|An elegant style and brilliant technique.|
Yuja Wang prowls the keyboard like a cat, with an unbelievably soft touch and reflexes that can go from languid to lightning-quick in an instant. At one point in her Thursday night performance, her hands were a blur, flying through Rachmaninoff faster than the eye could follow. If not the deepest interpretation of the Russian composer’s daunting Piano Concerto No. 3, it was a bravura display of sheer skill and surprising power.
Which made it a good fit with the rest of the program and the conductor, Giancarlo Guerrero, who brings a bright, sunny sound to everything he touches. In his hands the lineup of Prokofiev, Rachmaninoff and Rimsky-Korsakov was a night of Russian lite, pleasant melodic takes on material that usually gets a darker reading.
Prokofiev’s Classical Symphony (No. 1) is, as the name suggests, a relatively tame, conventional piece, which made it an ideal opener. Guerrero handled it in a brisk, breezy manner, putting a sparkle on the melodies and a buoyant quality in the sound. The music was graceful at times, more like a Viennese waltz than a Russian symphony, only acquiring a bite at the very end. That was partly a function of Guerrero conducting without a baton, cuing the sections with twirling fingers.
Yuja Wang is a deceptive performer. In her publicity materials she looks more like a fashion model than a concert pianist, given to short, tight dresses and spike heels. In person she appears to be a diminutive Asian with good taste in evening gowns – until she sits down to play. Then she owns her instrument, performing with remarkable facility and impressive authority in a wonderfully fluid, legato style. Her soft touch takes the edge off even the harshest passages, but she gives away nothing to the orchestra in dynamics, and can set off colorful explosions of aural fireworks.
That was clear in the cadenzas of the first movement, brilliant displays of dexterity that cooed softly one moment, then burst into fiery runs. Those are as difficult as they look, and what distinguishes a great pianist is not just the ability to play them, but to maintain a personal voice and approach through the fierce challenges they pose. Wang never lost her liquid flow and elegant touch, which were a good match with Guerrero’s lighthearted, exuberant sound.

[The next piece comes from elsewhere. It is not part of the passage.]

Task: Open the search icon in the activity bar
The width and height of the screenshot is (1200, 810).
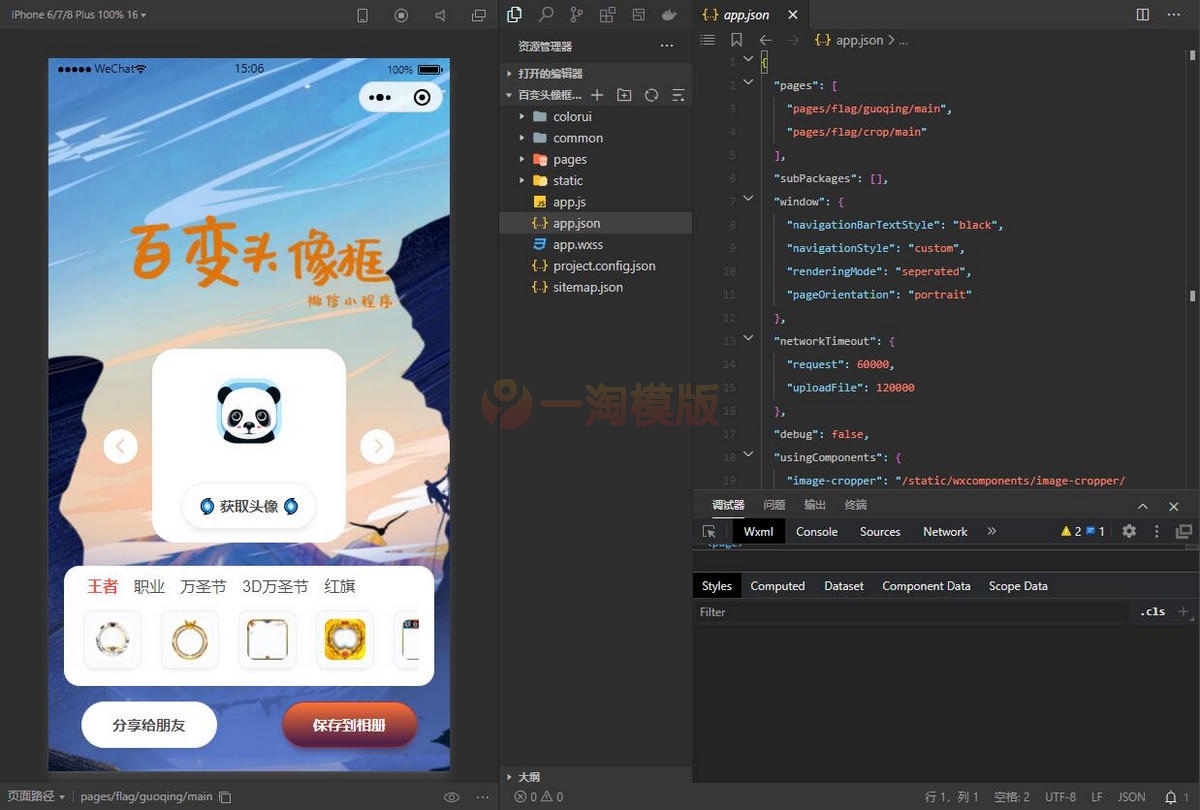Action: 546,15
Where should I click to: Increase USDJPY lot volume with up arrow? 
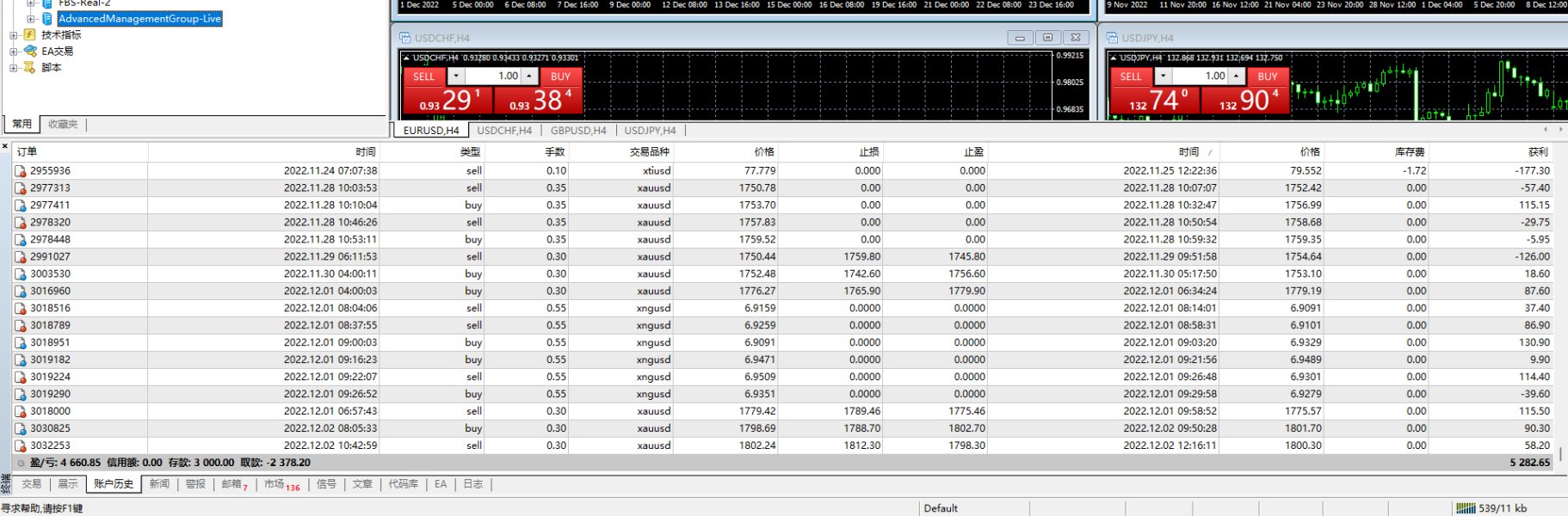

Wang will sacrifice some precision for style, though with Rachmaninoff, it doesn’t really matter – in the blizzard of notes, nobody misses one or two. And No. 3 is a serious workout. By the end of it, Wang was breathing hard, like a runner at the finish line. And still looking gorgeous.
After intermission, the program concluded with Rimsky-Korsakov’s Scheherezade, another charming and comparatively lightweight number. Guerrero gave it lots of color, drawing some fine solos from the orchestra’s stellar woodwinds. And concertmaster William Preucil and harpist Trina Struble offered a sweet version of the title character’s signature line.
If not thunder from the steppes, the concert offered a reminder that Russian music has its lighter moments, which Guerrero brought to life in well-articulated fashion. Given the country’s warmongering in other theaters these days, maybe that was the best way to go.